### Request
Could you render the rows below as a Markdown table with the columns No. and Line, leaving out blank lines and numbering the remaining lines in order?

### Exercise inputs
----------------------------------------

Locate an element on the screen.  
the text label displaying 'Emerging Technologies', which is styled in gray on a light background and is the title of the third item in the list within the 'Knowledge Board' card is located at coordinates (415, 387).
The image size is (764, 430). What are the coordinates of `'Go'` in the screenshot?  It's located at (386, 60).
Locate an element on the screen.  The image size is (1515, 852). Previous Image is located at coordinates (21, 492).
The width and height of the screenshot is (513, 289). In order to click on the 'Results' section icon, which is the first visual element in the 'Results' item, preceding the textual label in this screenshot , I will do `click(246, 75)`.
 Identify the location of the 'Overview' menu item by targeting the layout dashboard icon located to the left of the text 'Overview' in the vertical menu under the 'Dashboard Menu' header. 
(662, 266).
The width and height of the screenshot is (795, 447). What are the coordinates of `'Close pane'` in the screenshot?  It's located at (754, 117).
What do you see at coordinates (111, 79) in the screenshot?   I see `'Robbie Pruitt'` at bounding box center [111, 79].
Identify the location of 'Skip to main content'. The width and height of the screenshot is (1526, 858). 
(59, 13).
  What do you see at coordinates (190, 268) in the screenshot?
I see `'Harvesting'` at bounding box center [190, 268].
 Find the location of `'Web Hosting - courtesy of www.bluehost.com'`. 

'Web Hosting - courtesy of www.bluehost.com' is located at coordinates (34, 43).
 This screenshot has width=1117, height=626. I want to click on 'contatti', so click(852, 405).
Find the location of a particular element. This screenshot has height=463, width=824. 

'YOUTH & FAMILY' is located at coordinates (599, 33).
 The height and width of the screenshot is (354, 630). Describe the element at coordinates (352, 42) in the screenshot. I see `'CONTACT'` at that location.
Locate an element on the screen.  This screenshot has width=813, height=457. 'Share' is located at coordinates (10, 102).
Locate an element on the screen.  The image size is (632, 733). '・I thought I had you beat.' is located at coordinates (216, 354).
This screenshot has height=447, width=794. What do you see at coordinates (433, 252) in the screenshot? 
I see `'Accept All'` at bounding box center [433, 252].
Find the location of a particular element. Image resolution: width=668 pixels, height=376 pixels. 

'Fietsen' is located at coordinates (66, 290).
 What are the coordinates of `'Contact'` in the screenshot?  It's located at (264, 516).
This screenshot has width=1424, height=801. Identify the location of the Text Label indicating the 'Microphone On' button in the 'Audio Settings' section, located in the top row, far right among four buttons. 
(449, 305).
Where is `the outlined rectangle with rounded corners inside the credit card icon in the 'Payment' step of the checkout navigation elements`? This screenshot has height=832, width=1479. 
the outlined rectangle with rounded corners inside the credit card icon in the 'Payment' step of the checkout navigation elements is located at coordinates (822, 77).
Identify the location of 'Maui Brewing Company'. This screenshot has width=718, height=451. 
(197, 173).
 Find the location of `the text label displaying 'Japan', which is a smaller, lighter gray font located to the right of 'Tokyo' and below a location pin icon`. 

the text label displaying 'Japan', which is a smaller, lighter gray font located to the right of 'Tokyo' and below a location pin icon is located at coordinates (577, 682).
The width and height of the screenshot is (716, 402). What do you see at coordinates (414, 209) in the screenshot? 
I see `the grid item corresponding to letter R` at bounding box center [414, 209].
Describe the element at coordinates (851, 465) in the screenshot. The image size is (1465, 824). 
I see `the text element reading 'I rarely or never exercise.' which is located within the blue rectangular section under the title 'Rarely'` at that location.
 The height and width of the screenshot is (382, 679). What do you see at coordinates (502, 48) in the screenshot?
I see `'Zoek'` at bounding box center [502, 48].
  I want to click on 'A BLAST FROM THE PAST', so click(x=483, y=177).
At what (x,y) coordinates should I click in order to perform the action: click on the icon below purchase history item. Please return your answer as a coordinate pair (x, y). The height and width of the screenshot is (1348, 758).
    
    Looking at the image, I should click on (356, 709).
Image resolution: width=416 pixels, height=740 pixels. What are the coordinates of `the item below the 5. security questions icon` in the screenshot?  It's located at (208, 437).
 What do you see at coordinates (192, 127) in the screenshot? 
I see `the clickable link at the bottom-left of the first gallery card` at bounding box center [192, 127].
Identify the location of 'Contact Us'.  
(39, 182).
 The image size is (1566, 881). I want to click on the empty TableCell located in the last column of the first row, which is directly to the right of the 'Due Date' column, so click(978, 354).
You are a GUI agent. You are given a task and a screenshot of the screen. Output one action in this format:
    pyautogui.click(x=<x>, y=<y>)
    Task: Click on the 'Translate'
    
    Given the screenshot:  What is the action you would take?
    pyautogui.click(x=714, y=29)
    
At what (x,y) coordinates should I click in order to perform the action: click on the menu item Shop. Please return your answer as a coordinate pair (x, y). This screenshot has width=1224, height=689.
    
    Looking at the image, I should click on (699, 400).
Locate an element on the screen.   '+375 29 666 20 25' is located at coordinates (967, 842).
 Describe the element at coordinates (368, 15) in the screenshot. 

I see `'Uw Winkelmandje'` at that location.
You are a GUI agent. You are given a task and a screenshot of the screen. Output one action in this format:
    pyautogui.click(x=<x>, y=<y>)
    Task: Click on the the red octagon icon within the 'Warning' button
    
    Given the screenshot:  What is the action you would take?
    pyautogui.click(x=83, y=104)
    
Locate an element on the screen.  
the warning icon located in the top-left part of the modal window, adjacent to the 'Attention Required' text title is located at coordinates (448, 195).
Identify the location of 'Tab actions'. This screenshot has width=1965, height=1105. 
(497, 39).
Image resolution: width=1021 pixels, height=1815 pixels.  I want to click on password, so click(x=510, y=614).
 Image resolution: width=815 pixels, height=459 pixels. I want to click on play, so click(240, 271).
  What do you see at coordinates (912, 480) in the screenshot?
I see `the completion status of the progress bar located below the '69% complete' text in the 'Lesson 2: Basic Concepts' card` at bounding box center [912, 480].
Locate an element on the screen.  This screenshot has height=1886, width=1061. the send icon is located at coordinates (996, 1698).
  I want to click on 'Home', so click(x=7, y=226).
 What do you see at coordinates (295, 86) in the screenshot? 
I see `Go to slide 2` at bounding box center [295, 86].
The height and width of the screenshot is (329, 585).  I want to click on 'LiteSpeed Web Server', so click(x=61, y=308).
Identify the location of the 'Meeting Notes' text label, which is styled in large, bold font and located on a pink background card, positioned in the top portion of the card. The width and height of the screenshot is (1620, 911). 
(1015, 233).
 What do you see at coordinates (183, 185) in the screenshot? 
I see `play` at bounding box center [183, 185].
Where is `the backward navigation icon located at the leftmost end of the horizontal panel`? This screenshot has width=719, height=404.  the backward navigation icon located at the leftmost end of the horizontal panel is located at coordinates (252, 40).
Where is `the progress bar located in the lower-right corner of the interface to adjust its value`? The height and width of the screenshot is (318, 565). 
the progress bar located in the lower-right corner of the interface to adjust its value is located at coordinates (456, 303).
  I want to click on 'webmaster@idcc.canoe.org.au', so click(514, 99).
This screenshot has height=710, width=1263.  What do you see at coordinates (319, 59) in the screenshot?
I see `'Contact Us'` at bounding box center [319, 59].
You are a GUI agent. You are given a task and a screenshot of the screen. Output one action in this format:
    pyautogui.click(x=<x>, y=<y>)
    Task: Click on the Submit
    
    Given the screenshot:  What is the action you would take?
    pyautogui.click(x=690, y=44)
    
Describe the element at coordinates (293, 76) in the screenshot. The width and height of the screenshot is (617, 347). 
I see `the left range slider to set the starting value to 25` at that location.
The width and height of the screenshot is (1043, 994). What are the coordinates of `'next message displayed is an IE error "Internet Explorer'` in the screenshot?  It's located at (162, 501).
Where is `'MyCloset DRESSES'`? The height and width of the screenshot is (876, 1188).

----------------------------------------

### Response
| No. | Line |
|---|---|
| 1 | Locate an element on the screen.   |
| 2 | the text label displaying 'Emerging Technologies', which is styled in gray on a light background and is the title of the third item in the list within the 'Knowledge Board' card is located at coordinates (415, 387). |
| 3 | The image size is (764, 430). What are the coordinates of `'Go'` in the screenshot?  It's located at (386, 60). |
| 4 | Locate an element on the screen.  The image size is (1515, 852). Previous Image is located at coordinates (21, 492). |
| 5 | The width and height of the screenshot is (513, 289). In order to click on the 'Results' section icon, which is the first visual element in the 'Results' item, preceding the textual label in this screenshot , I will do `click(246, 75)`. |
| 6 |  Identify the location of the 'Overview' menu item by targeting the layout dashboard icon located to the left of the text 'Overview' in the vertical menu under the 'Dashboard Menu' header.  |
| 7 | (662, 266). |
| 8 | The width and height of the screenshot is (795, 447). What are the coordinates of `'Close pane'` in the screenshot?  It's located at (754, 117). |
| 9 | What do you see at coordinates (111, 79) in the screenshot?   I see `'Robbie Pruitt'` at bounding box center [111, 79]. |
| 10 | Identify the location of 'Skip to main content'. The width and height of the screenshot is (1526, 858).  |
| 11 | (59, 13). |
| 12 |   What do you see at coordinates (190, 268) in the screenshot? |
| 13 | I see `'Harvesting'` at bounding box center [190, 268]. |
| 14 |  Find the location of `'Web Hosting - courtesy of www.bluehost.com'`.  |
| 15 | 'Web Hosting - courtesy of www.bluehost.com' is located at coordinates (34, 43). |
| 16 |  This screenshot has width=1117, height=626. I want to click on 'contatti', so click(852, 405). |
| 17 | Find the location of a particular element. This screenshot has height=463, width=824.  |
| 18 | 'YOUTH & FAMILY' is located at coordinates (599, 33). |
| 19 |  The height and width of the screenshot is (354, 630). Describe the element at coordinates (352, 42) in the screenshot. I see `'CONTACT'` at that location. |
| 20 | Locate an element on the screen.  This screenshot has width=813, height=457. 'Share' is located at coordinates (10, 102). |
| 21 | Locate an element on the screen.  The image size is (632, 733). '・I thought I had you beat.' is located at coordinates (216, 354). |
| 22 | This screenshot has height=447, width=794. What do you see at coordinates (433, 252) in the screenshot?  |
| 23 | I see `'Accept All'` at bounding box center [433, 252]. |
| 24 | Find the location of a particular element. Image resolution: width=668 pixels, height=376 pixels.  |
| 25 | 'Fietsen' is located at coordinates (66, 290). |
| 26 |  What are the coordinates of `'Contact'` in the screenshot?  It's located at (264, 516). |
| 27 | This screenshot has width=1424, height=801. Identify the location of the Text Label indicating the 'Microphone On' button in the 'Audio Settings' section, located in the top row, far right among four buttons.  |
| 28 | (449, 305). |
| 29 | Where is `the outlined rectangle with rounded corners inside the credit card icon in the 'Payment' step of the checkout navigation elements`? This screenshot has height=832, width=1479.  |
| 30 | the outlined rectangle with rounded corners inside the credit card icon in the 'Payment' step of the checkout navigation elements is located at coordinates (822, 77). |
| 31 | Identify the location of 'Maui Brewing Company'. This screenshot has width=718, height=451.  |
| 32 | (197, 173). |
| 33 |  Find the location of `the text label displaying 'Japan', which is a smaller, lighter gray font located to the right of 'Tokyo' and below a location pin icon`.  |
| 34 | the text label displaying 'Japan', which is a smaller, lighter gray font located to the right of 'Tokyo' and below a location pin icon is located at coordinates (577, 682). |
| 35 | The width and height of the screenshot is (716, 402). What do you see at coordinates (414, 209) in the screenshot?  |
| 36 | I see `the grid item corresponding to letter R` at bounding box center [414, 209]. |
| 37 | Describe the element at coordinates (851, 465) in the screenshot. The image size is (1465, 824).  |
| 38 | I see `the text element reading 'I rarely or never exercise.' which is located within the blue rectangular section under the title 'Rarely'` at that location. |
| 39 |  The height and width of the screenshot is (382, 679). What do you see at coordinates (502, 48) in the screenshot? |
| 40 | I see `'Zoek'` at bounding box center [502, 48]. |
| 41 |   I want to click on 'A BLAST FROM THE PAST', so click(x=483, y=177). |
| 42 | At what (x,y) coordinates should I click in order to perform the action: click on the icon below purchase history item. Please return your answer as a coordinate pair (x, y). The height and width of the screenshot is (1348, 758). |
| 43 |     Looking at the image, I should click on (356, 709). |
| 44 | Image resolution: width=416 pixels, height=740 pixels. What are the coordinates of `the item below the 5. security questions icon` in the screenshot?  It's located at (208, 437). |
| 45 |  What do you see at coordinates (192, 127) in the screenshot?  |
| 46 | I see `the clickable link at the bottom-left of the first gallery card` at bounding box center [192, 127]. |
| 47 | Identify the location of 'Contact Us'.   |
| 48 | (39, 182). |
| 49 |  The image size is (1566, 881). I want to click on the empty TableCell located in the last column of the first row, which is directly to the right of the 'Due Date' column, so click(978, 354). |
| 50 | You are a GUI agent. You are given a task and a screenshot of the screen. Output one action in this format: |
| 51 |     pyautogui.click(x=<x>, y=<y>) |
| 52 |     Task: Click on the 'Translate' |
| 53 |     Given the screenshot:  What is the action you would take? |
| 54 |     pyautogui.click(x=714, y=29) |
| 55 | At what (x,y) coordinates should I click in order to perform the action: click on the menu item Shop. Please return your answer as a coordinate pair (x, y). This screenshot has width=1224, height=689. |
| 56 |     Looking at the image, I should click on (699, 400). |
| 57 | Locate an element on the screen.   '+375 29 666 20 25' is located at coordinates (967, 842). |
| 58 |  Describe the element at coordinates (368, 15) in the screenshot.  |
| 59 | I see `'Uw Winkelmandje'` at that location. |
| 60 | You are a GUI agent. You are given a task and a screenshot of the screen. Output one action in this format: |
| 61 |     pyautogui.click(x=<x>, y=<y>) |
| 62 |     Task: Click on the the red octagon icon within the 'Warning' button |
| 63 |     Given the screenshot:  What is the action you would take? |
| 64 |     pyautogui.click(x=83, y=104) |
| 65 | Locate an element on the screen.   |
| 66 | the warning icon located in the top-left part of the modal window, adjacent to the 'Attention Required' text title is located at coordinates (448, 195). |
| 67 | Identify the location of 'Tab actions'. This screenshot has width=1965, height=1105.  |
| 68 | (497, 39). |
| 69 | Image resolution: width=1021 pixels, height=1815 pixels.  I want to click on password, so click(x=510, y=614). |
| 70 |  Image resolution: width=815 pixels, height=459 pixels. I want to click on play, so click(240, 271). |
| 71 |   What do you see at coordinates (912, 480) in the screenshot? |
| 72 | I see `the completion status of the progress bar located below the '69% complete' text in the 'Lesson 2: Basic Concepts' card` at bounding box center [912, 480]. |
| 73 | Locate an element on the screen.  This screenshot has height=1886, width=1061. the send icon is located at coordinates (996, 1698). |
| 74 |   I want to click on 'Home', so click(x=7, y=226). |
| 75 |  What do you see at coordinates (295, 86) in the screenshot?  |
| 76 | I see `Go to slide 2` at bounding box center [295, 86]. |
| 77 | The height and width of the screenshot is (329, 585).  I want to click on 'LiteSpeed Web Server', so click(x=61, y=308). |
| 78 | Identify the location of the 'Meeting Notes' text label, which is styled in large, bold font and located on a pink background card, positioned in the top portion of the card. The width and height of the screenshot is (1620, 911).  |
| 79 | (1015, 233). |
| 80 |  What do you see at coordinates (183, 185) in the screenshot?  |
| 81 | I see `play` at bounding box center [183, 185]. |
| 82 | Where is `the backward navigation icon located at the leftmost end of the horizontal panel`? This screenshot has width=719, height=404.  the backward navigation icon located at the leftmost end of the horizontal panel is located at coordinates (252, 40). |
| 83 | Where is `the progress bar located in the lower-right corner of the interface to adjust its value`? The height and width of the screenshot is (318, 565).  |
| 84 | the progress bar located in the lower-right corner of the interface to adjust its value is located at coordinates (456, 303). |
| 85 |   I want to click on 'webmaster@idcc.canoe.org.au', so click(514, 99). |
| 86 | This screenshot has height=710, width=1263.  What do you see at coordinates (319, 59) in the screenshot? |
| 87 | I see `'Contact Us'` at bounding box center [319, 59]. |
| 88 | You are a GUI agent. You are given a task and a screenshot of the screen. Output one action in this format: |
| 89 |     pyautogui.click(x=<x>, y=<y>) |
| 90 |     Task: Click on the Submit |
| 91 |     Given the screenshot:  What is the action you would take? |
| 92 |     pyautogui.click(x=690, y=44) |
| 93 | Describe the element at coordinates (293, 76) in the screenshot. The width and height of the screenshot is (617, 347).  |
| 94 | I see `the left range slider to set the starting value to 25` at that location. |
| 95 | The width and height of the screenshot is (1043, 994). What are the coordinates of `'next message displayed is an IE error "Internet Explorer'` in the screenshot?  It's located at (162, 501). |
| 96 | Where is `'MyCloset DRESSES'`? The height and width of the screenshot is (876, 1188). |